Minnehaha Canvas Saddle Bag
Traditional canvas cycling bags don’t just look classy, for most pursuits they work just fine. In some cases, maybe even better than some of the newer fabrics and designs if for nothing more than their simplicity. Finding them on the shelf has been something all together different.
Minnehaha Bag Company is new on the scene and offers a few bags in the classic canvas and leather style. The Canvas Saddle Bag is gigantic, even if it is labeled as a “medium” and served me well on an overnight trip with friends earlier this month.
I’ll jump straight to the answer of the most asked question about the bag; it isn’t waterproof. Water resistant. The canvas is treated from the factory, but not waxed, and the leather is not treated to prevent rot in the rain. Fine for a splash, but anything more and your cargo will likely get a bit moist. Best to treat the leather and canvas with some aftermarket waterproofing as specified by Minnehaha if you’re the day in, day out commuter type.
In use, this bag is huge. It can really hold a ton of stuff under your seat, out of sight and out of mind. That’s a 32oz Nalgene bottle in there for a sense of scale; on the aforementioned trip I carried two tubes, my expanded tool kit, a light jacket and a folding inflatable camp mattress in the bag without absolutely maxing out its capacity. 650 cubic inches officially. Note the light colored liner, a nice touch the really makes small items stand out inside.
The bag itself is made from 18oz canvas with some light bottom reinforcement to prevent sagging and a hardwood dowel across the top to properly support the rest of the load. Notched leather straps provide the saddle and seatpost attachments and also the bag closure. A touch of the modern comes through with the reflective tabs and elastic reinforcement on the bog opening.

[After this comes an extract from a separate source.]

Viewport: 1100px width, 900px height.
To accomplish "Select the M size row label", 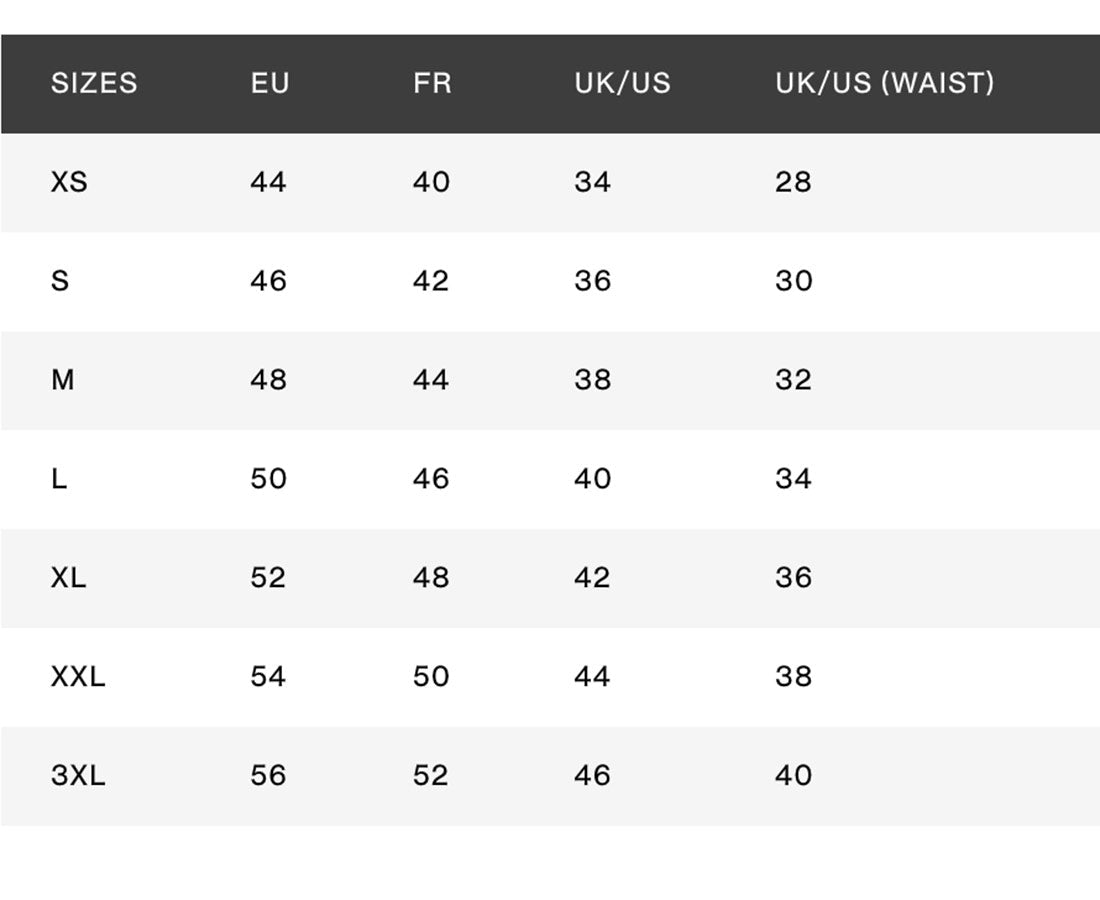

The notched leather straps may be what attracts some to the bag, but their functionality could push people away used to straps that cinch tighter. Due to their design, it is not possible to get either the saddle rail or seat post strap particularly tight, leading to some swaying. Honestly, I don’t find the swaying from riding problematic even though I was under the impression it would drive me up the wall. The bag does interfere with my upper leg during pedaling due to my fit – Minnehaha suggests spacing it out from the rails with a small block of wood or other means if your fit leads to the same. Not a deal breaker, and something bound to happen when you start stuffing such a giant bag under your seat.
When all is said and done I have a feeling this bag will remain in my overnight and day-trip kit for some time. The capacity is impressive, and it looks the part to match. Available for $70 or so, like most things in life you get what you pay for.